Nice serie Zoran! Keep them coming :). Wouldn´t it be enough to calculate total distance: int totalDistance = Math.Abs(leftList.Sum() - rightList.Sum())? Do we really need to Sort() anything here?
@@camlcase That is a very interesting idea, but I think not correct because of the sign-changing effect of individual abs calls.
@@zoran-horvat Tried it for real now and you where right :)
Great example of using FP to solve what feels like an inherently imperative problem.
In general, iteration is expensive, so if you must iterate do it to set up the data structures that avoid future iterations. In practice this is a `Set` `Map` `Tree` or `Trie`.
Java is lacking a `zip` function, which makes this far less elegant when you have to implement that as well (rolling your own `Gatherer` is such a java answer). Maybe in java 26 or something 😢
Part 2 seems wrong ...
@@ryan-heath What makes it wrong?
@@zoran-horvat "Calculate a total similarity score by adding up each number in the left list after multiplying it by the number of times that number appears in the right list."
Your part 2 is missing the multiplication part the number appears in the right list.
@ryan-heath Actually, it doesn't miss it. Every number in the right list is added to the sum as many times as it appears. That is multiplication.
@@zoran-horvat interesting reading your comment it should work yes.
But when I replaced my own implementation with yours it failed.
I’ll try again when I’m home.
Probably made a copy from TH-cam video to code editor error … 😅
@ryan-heath I suppose it must be some typing mistake. The solution I have shown is producing the expected result on Advent of Code.
P.S. The code is available on GitHub, so you can fetch it from there.
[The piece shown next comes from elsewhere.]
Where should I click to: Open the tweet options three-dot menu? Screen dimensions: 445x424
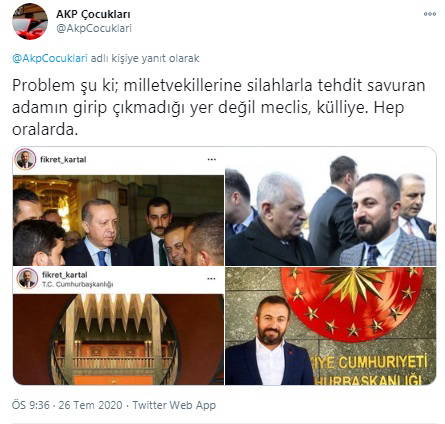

what about joins for the second part ? is it a good option?
@@belongstomyself Behind the scenes, it would use a hash table again, but with an added pressure of constructing a new object for every join. You would need to perform Distinct on the left before applying Join.
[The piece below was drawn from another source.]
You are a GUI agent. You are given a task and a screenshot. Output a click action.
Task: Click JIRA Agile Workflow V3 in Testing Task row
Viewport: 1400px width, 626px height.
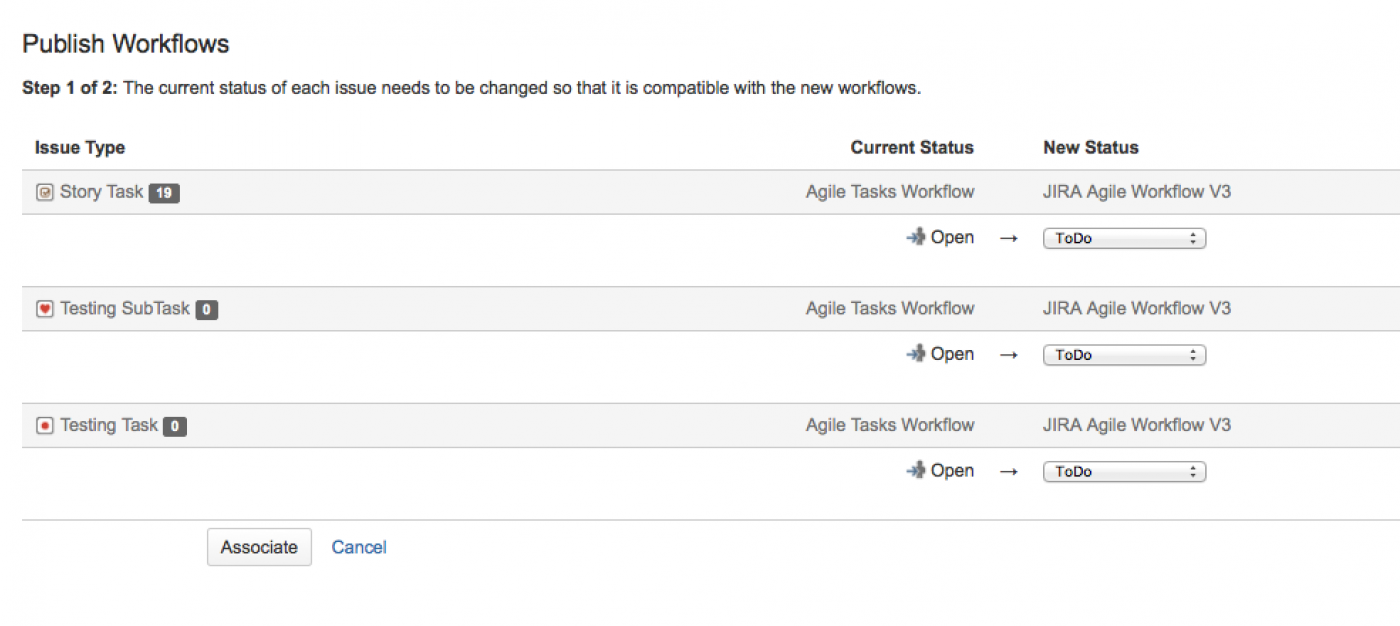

@@zoran-horvat but if I apply distinct on the left side, it would return wrong results, since the requirement is every number in the left side is multiplied by how many time it is repeated in the right side, even if repeated in the left side, its score would be added as many times as it appears on the left side
@belongstomyself Oh, you are right! I misread the last point and my code passed by pure chance! It appears that in my input no number appeared twice on the left. I will have to fix this ASAP. Thank you for pointing that out.